## Begin Provided data

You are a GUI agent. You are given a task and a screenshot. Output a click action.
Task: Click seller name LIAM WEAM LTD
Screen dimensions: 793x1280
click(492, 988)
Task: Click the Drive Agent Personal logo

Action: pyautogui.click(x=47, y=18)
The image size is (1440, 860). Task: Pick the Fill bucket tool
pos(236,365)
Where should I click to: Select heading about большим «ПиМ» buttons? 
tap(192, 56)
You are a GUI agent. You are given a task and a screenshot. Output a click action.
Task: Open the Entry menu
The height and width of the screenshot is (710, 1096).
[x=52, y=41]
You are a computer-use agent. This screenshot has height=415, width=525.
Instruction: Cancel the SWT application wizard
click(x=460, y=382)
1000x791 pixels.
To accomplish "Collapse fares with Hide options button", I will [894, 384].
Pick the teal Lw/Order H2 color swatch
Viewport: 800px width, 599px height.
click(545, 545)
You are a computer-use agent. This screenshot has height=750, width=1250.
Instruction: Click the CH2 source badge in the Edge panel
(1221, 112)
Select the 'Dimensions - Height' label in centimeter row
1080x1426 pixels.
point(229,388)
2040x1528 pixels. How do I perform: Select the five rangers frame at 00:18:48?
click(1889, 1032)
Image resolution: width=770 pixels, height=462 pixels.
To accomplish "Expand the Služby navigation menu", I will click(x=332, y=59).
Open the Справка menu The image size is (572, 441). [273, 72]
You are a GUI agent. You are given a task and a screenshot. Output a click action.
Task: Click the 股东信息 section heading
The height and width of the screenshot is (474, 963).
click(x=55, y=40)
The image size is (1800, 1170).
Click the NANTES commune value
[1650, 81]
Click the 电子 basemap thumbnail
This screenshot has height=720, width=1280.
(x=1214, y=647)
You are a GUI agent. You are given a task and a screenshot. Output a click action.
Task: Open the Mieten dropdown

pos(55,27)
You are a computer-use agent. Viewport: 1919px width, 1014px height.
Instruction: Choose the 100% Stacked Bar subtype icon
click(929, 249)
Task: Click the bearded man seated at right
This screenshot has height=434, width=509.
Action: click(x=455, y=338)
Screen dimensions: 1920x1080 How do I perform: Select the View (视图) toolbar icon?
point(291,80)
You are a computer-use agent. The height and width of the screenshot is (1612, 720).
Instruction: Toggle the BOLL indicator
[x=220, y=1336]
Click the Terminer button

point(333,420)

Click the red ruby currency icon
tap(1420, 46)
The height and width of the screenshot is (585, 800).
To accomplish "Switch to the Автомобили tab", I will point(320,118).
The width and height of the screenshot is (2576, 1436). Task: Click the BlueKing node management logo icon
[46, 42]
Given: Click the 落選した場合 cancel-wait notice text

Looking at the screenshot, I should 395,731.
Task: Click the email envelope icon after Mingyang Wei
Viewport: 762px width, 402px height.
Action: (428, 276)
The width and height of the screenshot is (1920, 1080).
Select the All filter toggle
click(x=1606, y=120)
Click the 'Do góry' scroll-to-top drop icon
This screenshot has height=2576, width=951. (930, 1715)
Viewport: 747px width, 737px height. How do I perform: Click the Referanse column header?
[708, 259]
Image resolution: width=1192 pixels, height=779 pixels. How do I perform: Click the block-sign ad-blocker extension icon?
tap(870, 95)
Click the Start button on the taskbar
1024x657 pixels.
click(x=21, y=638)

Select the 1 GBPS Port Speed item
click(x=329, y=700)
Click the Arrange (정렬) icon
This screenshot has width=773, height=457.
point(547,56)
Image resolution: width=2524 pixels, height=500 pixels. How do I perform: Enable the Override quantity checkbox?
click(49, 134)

## End Provided data

### Short exercise
Please pick out each line in the entries above that contains the word "logo" and copy it, treating uppercase and lowercase as different.

### Solution to the problem
Task: Click the Drive Agent Personal logo
The width and height of the screenshot is (2576, 1436). Task: Click the BlueKing node management logo icon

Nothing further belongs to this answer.